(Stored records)
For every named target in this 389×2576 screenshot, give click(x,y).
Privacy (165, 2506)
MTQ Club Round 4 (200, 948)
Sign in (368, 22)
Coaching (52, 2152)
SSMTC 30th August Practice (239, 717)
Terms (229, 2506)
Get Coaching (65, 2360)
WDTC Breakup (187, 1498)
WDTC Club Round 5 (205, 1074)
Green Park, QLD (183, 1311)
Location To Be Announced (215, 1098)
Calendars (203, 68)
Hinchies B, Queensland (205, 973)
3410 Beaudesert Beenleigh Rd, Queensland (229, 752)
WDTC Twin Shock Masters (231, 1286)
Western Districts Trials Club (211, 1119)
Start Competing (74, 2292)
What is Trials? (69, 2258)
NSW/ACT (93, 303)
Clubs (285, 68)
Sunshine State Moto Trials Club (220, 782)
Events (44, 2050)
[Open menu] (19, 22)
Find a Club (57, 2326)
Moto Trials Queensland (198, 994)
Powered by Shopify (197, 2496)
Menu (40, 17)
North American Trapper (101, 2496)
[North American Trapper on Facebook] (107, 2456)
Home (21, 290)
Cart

» **TASK OBJECTIVE**:
All the lines above need to be printed again, exactly.

» **RESULT**:
For every named target in this 389×2576 screenshot, give click(x,y).
Privacy (165, 2506)
MTQ Club Round 4 (200, 948)
Sign in (368, 22)
Coaching (52, 2152)
SSMTC 30th August Practice (239, 717)
Terms (229, 2506)
Get Coaching (65, 2360)
WDTC Breakup (187, 1498)
WDTC Club Round 5 (205, 1074)
Green Park, QLD (183, 1311)
Location To Be Announced (215, 1098)
Calendars (203, 68)
Hinchies B, Queensland (205, 973)
3410 Beaudesert Beenleigh Rd, Queensland (229, 752)
WDTC Twin Shock Masters (231, 1286)
Western Districts Trials Club (211, 1119)
Start Competing (74, 2292)
What is Trials? (69, 2258)
NSW/ACT (93, 303)
Clubs (285, 68)
Sunshine State Moto Trials Club (220, 782)
Events (44, 2050)
[Open menu] (19, 22)
Find a Club (57, 2326)
Moto Trials Queensland (198, 994)
Powered by Shopify (197, 2496)
Menu (40, 17)
North American Trapper (101, 2496)
[North American Trapper on Facebook] (107, 2456)
Home (21, 290)
Cart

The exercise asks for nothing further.